XRP(XRP)のデリバティブ市場で、短期間にショート・ロングポジションが相次いで清算される異例の動きが見られ、市場のボラティリティが拡大している。足元の価格反発にもかかわらずレバレッジポジションの調整が急速に進み、短期的な方向性を巡る不確実性が高まったとの見方だ。
8日(現地時間)のNewsBTCの報道によると、XRPはここ数日、反発基調を示し、2.20米ドル台を上回って取引されている。ただ、デリバティブ市場では短期間にショートとロングが連続して清算される動きが出ており、価格の安定感とは別の緊張局面が形成されている。
CryptoQuantのデータによれば、XRP先物市場ではまずショートポジションが大規模に清算された後、続いてロングポジションの清算が発生した。こうした両建て方向の清算パターンは、市場参加者が短期の価格変動に適切に対応できなかったことを示す動きと解釈される。レバレッジ比率の整理が急速に進むなか、市場はより均衡的でありながらボラティリティの高い局面へ移行したようだ。
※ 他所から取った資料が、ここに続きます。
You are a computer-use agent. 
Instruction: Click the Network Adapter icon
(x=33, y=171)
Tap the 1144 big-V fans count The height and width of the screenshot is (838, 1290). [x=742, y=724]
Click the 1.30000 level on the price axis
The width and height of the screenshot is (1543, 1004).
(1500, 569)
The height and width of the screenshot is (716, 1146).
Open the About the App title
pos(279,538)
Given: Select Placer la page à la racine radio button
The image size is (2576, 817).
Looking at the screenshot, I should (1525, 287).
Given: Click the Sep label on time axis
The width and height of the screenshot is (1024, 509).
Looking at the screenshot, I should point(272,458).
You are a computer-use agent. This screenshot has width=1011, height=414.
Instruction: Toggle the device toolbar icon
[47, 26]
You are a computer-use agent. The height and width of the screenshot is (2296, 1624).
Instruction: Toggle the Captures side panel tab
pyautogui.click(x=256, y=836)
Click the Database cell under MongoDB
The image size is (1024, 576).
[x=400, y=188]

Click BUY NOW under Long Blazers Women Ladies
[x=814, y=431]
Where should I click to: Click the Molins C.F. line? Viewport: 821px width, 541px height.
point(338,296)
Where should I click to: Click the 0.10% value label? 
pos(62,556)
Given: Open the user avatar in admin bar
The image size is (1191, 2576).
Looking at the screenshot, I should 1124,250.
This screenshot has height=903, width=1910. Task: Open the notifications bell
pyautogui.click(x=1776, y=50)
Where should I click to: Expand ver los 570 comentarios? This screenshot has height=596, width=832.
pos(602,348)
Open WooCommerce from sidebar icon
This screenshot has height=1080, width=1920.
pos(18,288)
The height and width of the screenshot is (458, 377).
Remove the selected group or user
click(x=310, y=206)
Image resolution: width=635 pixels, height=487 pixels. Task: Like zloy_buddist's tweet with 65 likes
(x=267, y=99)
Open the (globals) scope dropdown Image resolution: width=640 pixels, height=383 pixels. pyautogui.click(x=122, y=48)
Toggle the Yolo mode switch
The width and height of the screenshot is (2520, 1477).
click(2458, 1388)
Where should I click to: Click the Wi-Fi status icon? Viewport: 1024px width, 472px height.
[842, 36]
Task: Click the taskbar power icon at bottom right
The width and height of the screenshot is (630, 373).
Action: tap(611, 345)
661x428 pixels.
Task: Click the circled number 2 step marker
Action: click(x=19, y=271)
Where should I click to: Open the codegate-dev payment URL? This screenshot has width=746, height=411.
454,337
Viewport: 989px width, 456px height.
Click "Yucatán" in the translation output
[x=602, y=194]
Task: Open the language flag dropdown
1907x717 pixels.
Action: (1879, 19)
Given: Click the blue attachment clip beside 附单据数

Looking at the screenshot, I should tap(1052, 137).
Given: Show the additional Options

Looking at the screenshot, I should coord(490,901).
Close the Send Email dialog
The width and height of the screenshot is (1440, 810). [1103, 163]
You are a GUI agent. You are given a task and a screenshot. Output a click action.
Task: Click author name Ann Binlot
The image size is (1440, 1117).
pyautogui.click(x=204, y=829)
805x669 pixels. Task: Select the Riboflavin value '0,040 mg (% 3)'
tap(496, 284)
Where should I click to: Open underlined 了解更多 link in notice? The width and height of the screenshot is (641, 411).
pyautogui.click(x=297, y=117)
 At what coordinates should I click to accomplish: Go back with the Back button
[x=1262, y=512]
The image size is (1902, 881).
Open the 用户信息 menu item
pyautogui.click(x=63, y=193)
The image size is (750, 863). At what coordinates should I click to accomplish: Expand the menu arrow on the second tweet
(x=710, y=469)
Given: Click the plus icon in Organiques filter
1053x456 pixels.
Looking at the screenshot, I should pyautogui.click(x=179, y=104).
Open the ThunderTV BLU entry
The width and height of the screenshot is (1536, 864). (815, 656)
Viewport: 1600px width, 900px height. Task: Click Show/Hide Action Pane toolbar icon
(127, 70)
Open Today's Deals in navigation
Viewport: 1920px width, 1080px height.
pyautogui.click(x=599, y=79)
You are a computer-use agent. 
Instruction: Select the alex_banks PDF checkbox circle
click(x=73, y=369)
バイナンス先物のデータは、この流れをより具体的に示している。1月5日のXRP市場では約440万米ドル規模のショートポジション清算が発生し、その大半はバイナンスで計上された。この過程で強制的な買い圧力が生じ、価格は2.40米ドル近辺まで上昇したものの、その後は上昇基調を維持できなかった。
翌1月6日には価格が反落局面に入り、約400万米ドル規模のロングポジション清算が発生した。このうち約100万米ドルはバイナンスで発生し、その後も約150万米ドル規模の追加ロング清算が続いた。反発局面で積み上がった買いポジションが急速に整理された流れとみられる。
NewsBTCはXRPの足元の値動きについて「強い現物買いというより、ショートカバーと清算の流れが主導した反発に近い」と伝えた。さらに「バイナンスがXRPのデリバティブ取引で占める比重が大きいだけに、類似の両建て方向の清算局面が繰り返される可能性も排除しにくい」とし、「現在は反発後の主要なレジスタンス局面を控え、レバレッジの再構築過程で高いボラティリティが続いている」と分析した。